The opinion of the court was delivered by: SCHEINDLIN
Shira A. Scheindlin, U.S.D.J.
By letter brief dated April 2, 1996 ("Gov't Brief"), the Government seeks reconsideration of that portion of this Court's March 15, 1996 Opinion finding that defendant Pedro Sanchez ("Sanchez") is entitled to a role adjustment as a "minor participant" pursuant to U.S.S.G. § 3B1.2. For the reasons set forth below, this Court adheres to its initial determination.
Courts repeatedly inform the parties at the time a plea is entered that the Court is not bound by the terms of the plea agreement. Indeed, the plea agreement letter states at page 3 that "neither the Probation Department nor the Court is bound by the above Guidelines stipulation." Rule 11(e)(1) of the Federal Rules of Criminal Procedure forbids the Court from participating in plea negotiations. While a court is required to provide notice of its intent to depart from the Guidelines, see e.g., United States v. Jagmohan, 909 F.2d 61, 63 (2d Cir. 1990), I am not aware of any similar requirement with respect to role adjustment. Nonetheless, by issuing a written opinion two weeks prior to the scheduled sentence, the Court provided adequate notice.
The Government next argues that the role adjustment is "inappropriate," "not warranted," and "unfounded." Gov't Brief at 2, 16. It is undisputed that a district court's finding as to a defendant's role in a criminal activity is a factual determination. United States v. Martin, 78 F.3d 808, 814 (2d Cir. 1996) (citing United States v. Shonubi, 998 F.2d 84, 90 (2d Cir. 1993)).

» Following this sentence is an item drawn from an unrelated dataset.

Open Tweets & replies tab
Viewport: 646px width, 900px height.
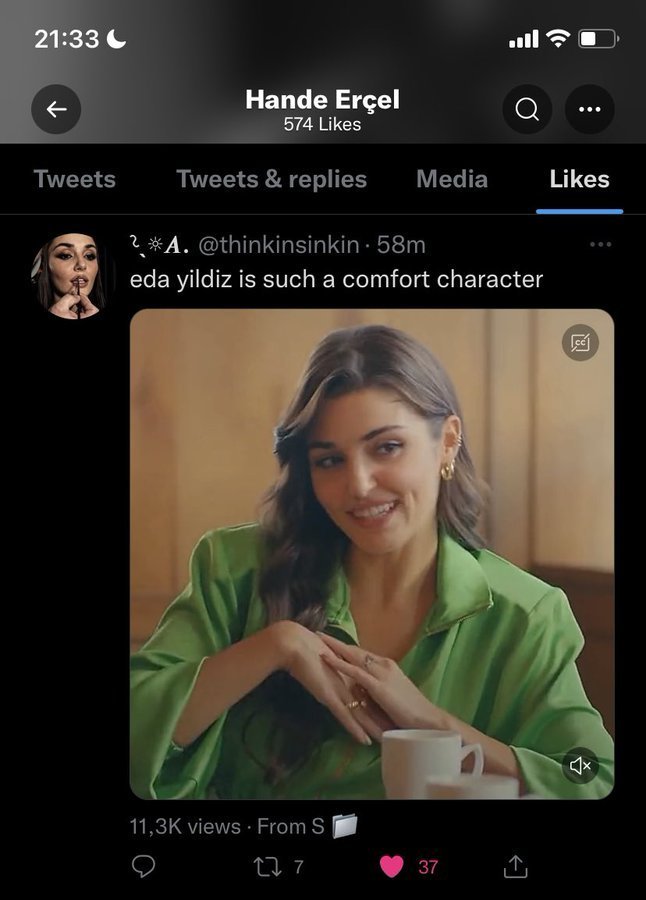(x=271, y=179)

Nonetheless, the Court must apply the appropriate legal standard in reaching its determination. Based on the totality of the circumstances in this particular case, it is my determination, once again, that Sanchez is entitled to a minor role adjustment.

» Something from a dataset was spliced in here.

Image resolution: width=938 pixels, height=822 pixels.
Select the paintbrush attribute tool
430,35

The relevant facts are set forth in this Court's Opinion of March 15, 1996. See also orders and opinions in this case dated February 12, February 29 and March 18, 1996. Because the facts have been covered so many times, I will not repeat them here. To the extent necessary, the facts will be restated in the discussion that follows.
In order to obtain a downward adjustment under U.S.S.G. § 3B1.2(b) a defendant
must prove his or her reduced culpability by a preponderance of the evidence. A sentencing court's assessment of the defendant's role in criminal activity is highly fact-specific and depends upon "the nature of the defendant's relationship to other participants, the importance of the defendant's actions to the success of the venture, and the defendant's awareness of the nature and scope of the criminal enterprise." . . .
. . . It is not defendant's exact role or status in the criminal activity that necessarily decides this question; rather, it is an assessment of defendant's culpability in the context of all the circumstances.
Shonubi, 998 F.2d at 90 (citing United States v. Garcia, 920 F.2d 153, 155 (2d Cir. 1990) (per curiam)) (emphasis added).